The first article I clicked on had a picture of four 12 ounce cans of Pabst Blue Ribbon as the article header image, which I deemed to be accurate considering it was a list of things you could get for $1. However, I hoped that there were things of actual value to be purchased as well, so as not to invalidate the Money Memoer’s plea that I buy something RAD.

Considering the website that the article was written for, I wasn’t expecting much but I did expect something useful. I mean, we’re still talking the purchasing power of a single single, but c’mon. Surely it’s not totally worthless. Well Ross, you thought wrong. Apparently Business Insider’s opinion of what I should spend my dollar on includes but is not limited to: Mardi Gras beads from the dollar store (big surprise), a shampoo bottle from the dollar store (I’m seeing a pattern already), making it “rain” just a drop at your local strip club (yes, that was one of the suggestions), and buying a crappy lawn decoration for my lawn… from the dollar store. I’m pretty sure the article writer was on the point of getting fired if he didn’t publish something, anything to the website because that was the most atrociously conceptualized, worded, and edited thing I’ve ever seen, and I read a lot of Buzzfeed stories. Nevertheless, it does illustrate my point. A dollar is, effectively, worthless.

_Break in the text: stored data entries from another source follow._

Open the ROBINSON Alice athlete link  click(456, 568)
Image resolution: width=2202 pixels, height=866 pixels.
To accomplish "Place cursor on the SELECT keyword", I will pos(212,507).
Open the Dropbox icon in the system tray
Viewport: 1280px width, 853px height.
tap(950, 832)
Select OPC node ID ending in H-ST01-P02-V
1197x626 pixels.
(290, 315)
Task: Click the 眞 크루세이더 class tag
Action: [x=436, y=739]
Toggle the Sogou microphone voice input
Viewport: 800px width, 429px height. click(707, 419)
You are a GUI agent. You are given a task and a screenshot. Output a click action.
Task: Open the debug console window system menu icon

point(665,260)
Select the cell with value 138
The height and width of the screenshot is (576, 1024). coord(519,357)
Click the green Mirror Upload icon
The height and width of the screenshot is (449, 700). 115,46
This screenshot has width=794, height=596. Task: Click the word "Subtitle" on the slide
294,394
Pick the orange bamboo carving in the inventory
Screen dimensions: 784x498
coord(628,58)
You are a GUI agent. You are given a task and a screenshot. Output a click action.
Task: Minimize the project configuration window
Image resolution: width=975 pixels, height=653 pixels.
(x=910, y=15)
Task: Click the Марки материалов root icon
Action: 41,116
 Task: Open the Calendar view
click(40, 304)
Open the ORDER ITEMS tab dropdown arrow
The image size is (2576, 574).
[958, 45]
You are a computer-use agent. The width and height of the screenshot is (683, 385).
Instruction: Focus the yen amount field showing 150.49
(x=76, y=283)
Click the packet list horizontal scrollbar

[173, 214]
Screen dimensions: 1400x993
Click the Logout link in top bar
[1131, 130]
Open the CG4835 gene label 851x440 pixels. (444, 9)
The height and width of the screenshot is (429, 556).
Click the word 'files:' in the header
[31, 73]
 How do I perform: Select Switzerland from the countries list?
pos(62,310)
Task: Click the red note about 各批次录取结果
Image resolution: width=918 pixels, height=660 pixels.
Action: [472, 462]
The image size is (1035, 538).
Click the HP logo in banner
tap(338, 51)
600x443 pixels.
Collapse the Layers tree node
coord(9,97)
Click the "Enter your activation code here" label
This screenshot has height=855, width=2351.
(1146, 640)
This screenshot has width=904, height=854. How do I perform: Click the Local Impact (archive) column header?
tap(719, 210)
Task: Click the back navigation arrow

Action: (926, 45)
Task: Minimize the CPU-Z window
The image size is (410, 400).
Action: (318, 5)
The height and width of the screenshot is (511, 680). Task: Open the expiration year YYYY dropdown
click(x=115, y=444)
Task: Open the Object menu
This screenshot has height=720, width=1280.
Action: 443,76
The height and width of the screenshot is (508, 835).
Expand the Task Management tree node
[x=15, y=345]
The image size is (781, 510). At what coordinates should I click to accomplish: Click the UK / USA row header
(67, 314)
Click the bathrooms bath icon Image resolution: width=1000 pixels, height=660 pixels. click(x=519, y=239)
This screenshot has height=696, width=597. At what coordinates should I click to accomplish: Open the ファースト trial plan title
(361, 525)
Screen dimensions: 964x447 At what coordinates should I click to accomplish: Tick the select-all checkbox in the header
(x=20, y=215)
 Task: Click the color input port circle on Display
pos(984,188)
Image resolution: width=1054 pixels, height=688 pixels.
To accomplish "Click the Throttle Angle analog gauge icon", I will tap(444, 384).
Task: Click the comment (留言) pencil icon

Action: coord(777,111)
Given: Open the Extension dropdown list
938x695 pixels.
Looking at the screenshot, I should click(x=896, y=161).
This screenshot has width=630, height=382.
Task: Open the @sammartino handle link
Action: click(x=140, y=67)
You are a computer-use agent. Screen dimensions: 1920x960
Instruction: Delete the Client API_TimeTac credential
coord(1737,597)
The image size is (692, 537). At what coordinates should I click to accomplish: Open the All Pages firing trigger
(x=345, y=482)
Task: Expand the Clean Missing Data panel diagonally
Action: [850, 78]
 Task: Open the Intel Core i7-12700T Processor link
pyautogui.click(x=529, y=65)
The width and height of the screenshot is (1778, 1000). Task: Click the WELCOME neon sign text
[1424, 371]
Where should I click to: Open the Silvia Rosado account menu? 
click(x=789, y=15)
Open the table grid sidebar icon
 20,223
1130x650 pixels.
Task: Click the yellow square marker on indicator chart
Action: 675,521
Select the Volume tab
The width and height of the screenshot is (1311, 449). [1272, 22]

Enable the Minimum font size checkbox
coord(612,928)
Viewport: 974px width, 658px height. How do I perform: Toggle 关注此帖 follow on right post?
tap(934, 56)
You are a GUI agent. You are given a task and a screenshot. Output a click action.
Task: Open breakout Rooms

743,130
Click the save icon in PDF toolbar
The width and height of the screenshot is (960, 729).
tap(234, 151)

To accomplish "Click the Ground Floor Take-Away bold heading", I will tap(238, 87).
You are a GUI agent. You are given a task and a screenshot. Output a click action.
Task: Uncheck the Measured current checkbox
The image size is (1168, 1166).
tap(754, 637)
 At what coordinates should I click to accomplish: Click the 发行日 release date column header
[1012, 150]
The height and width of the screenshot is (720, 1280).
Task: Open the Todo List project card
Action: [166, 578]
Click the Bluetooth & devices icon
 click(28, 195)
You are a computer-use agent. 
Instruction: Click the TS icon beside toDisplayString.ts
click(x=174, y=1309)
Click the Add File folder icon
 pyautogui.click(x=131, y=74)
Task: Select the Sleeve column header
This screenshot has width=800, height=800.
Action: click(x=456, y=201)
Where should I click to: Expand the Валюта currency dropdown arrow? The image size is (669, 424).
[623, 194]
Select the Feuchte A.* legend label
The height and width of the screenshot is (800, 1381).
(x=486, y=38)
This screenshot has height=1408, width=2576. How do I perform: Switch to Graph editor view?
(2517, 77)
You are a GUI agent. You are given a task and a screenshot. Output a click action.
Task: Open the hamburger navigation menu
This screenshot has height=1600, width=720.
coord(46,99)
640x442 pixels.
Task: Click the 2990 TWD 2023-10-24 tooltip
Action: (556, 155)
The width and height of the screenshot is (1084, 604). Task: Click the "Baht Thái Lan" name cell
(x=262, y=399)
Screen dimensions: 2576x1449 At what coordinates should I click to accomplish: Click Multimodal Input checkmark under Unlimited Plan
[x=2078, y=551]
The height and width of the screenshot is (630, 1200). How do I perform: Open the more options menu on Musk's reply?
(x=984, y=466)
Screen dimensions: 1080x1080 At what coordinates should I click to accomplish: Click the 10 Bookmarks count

Thanks, my Cali friend! Next time try writing that on a twenty dollar bill and give it to me so I can at least pay for the gasoline to even get to the dollar store to buy some garbage. That dollar wouldn’t even pay for a garbage collector to come to my house and take away all the trash that I bought from the dollar store. Think before you make a Money Memo, hombre. Or don’t, because then I wouldn’t have any material to make fun of. Cheers!